**** Page text ****

Abdullah an-Nadeem (1843-October 1896, Arabic: عبد الله النديم ) was a significant Egyptian writer and political activist. He was a major figure during the Urabi revolt with many considering him the voice of the revolution. An-Nadeem was brought up in Alexandria. Poverty played an important role in his life, as he did not receive a formal education and came from the poor districts of Egypt at a time of financial and economic crisis. Corruption in the state, foreign intervention, and exploitation in political power were main aspects of an-Nadeem's political writings and speeches. He sought to overthrow the government that depended on foreigners and advocated for protecting the nation. His nationalist ideologies and political activism were greatly influenced by Jamal al-Din al-Afghani and Muhammed Abduh. An-Nadeem considered himself a self-taught scholar as he mentioned in his book “Kan wa yakoon”; (Was and Will Be).

== Early life ==
Abdullah an-Nadeem (born Abdullah bin Mesbah) was born in Alexandria in 1843 to a poor Egyptian family. His father, Mesbah bin Ibrahim el-Hosni, was a baker. An-Nadeem grew up in El-Gomrok district, a poor neighbourhood near the main port of Alexandria.

His father sent him to the district's kottab, a simple form of schooling. He learned how to read and write and was able to learn the Qur’an by heart when he was only nine years old. In 1855, the poor conditions of his family prevented him from studying at Al-Azhar so his father sent him to El Noor mosque, near his home. He excelled at Islamic jurisprudence, logic, religious studies, and Arabic grammar. He studied under Ibrahim El Sersi, Ibrahim El Shaf’ai, and Mohammed Al-‘Ashry, and others.

****

▸ Assignment 1
Answer these questions from the text on Abdullah an-Nadeem:
(a) What was the occupation of an-Nadeem's father?
(b) At what age was an-Nadeem able to recite the Qur'an by heart?
(c) In which book did an-Nadeem describe himself as a self-taught scholar?
▸ Assignment 2
Set down the passage of the an-Nadeem text word for word, everything from "His father sent him to the" down to "Al-‘Ashry, and others.".
▸ Assignment 3
Resume the text on Abdullah an-Nadeem, writing on from its final sentence.
The records were taken from a different source than the text.

**** Raw data ****

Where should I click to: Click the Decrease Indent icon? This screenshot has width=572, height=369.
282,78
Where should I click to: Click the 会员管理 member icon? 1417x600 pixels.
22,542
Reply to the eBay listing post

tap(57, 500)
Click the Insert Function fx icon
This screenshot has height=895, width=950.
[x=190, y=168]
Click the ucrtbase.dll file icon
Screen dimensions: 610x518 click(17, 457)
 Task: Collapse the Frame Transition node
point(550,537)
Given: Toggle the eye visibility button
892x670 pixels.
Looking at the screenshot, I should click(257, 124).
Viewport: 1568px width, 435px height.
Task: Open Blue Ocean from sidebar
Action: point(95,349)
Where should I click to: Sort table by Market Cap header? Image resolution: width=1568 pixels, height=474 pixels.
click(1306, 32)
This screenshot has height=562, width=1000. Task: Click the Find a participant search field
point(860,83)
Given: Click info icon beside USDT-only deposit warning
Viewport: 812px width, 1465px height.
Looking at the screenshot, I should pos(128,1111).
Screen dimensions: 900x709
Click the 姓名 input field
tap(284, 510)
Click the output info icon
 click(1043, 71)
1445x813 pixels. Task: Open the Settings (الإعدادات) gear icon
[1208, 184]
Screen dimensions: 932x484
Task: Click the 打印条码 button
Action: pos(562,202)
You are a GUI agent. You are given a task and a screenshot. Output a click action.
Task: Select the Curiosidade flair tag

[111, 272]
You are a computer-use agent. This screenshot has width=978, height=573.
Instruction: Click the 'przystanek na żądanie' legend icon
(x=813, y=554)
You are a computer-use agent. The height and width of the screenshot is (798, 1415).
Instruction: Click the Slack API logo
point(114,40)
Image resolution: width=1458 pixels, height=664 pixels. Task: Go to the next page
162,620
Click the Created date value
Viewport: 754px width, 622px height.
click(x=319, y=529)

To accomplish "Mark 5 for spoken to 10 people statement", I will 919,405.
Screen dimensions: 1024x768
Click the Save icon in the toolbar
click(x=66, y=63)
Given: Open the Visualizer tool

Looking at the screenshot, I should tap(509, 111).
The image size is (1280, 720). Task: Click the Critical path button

****

▸ Answer space 1
(a) He was a baker.
(b) He was nine years old.
(c) "Kan wa yakoon" (Was and Will Be).

▸ Answer space 2
His father sent him to the district's kottab, a simple form of schooling. He learned how to read and write and was able to learn the Qur’an by heart when he was only nine years old. In 1855, the poor conditions of his family prevented him from studying at Al-Azhar so his father sent him to El Noor mosque, near his home. He excelled at Islamic jurisprudence, logic, religious studies, and Arabic grammar. He studied under Ibrahim El Sersi, Ibrahim El Shaf’ai, and Mohammed Al-‘Ashry, and others.

▸ Answer space 3
However, an-Nadeem was not thrilled by the education he was receiving at the mosque and decided to drop out. Instead, he decided to roam the streets and towns in Alexandria in search for intellectual seminars, poetry recitals, and lectures at local cafes and ventures. During this time he excelled in writing and speech. He became famous for his style and was considered a local celebrity in Alexandria. When word reached his father, he refused to support him financially unless he returned to the mosque. An-Nadeem decided to leave Alexandria and headed south.

When he was 17, an-Nadeem learned Morse code and got a job as a telegraph operator in Banha and was later transferred to Qasar al-Ali in Cairo, which was the residential palace of Hoshiyar Hanim, mother of the Khedive Ismail.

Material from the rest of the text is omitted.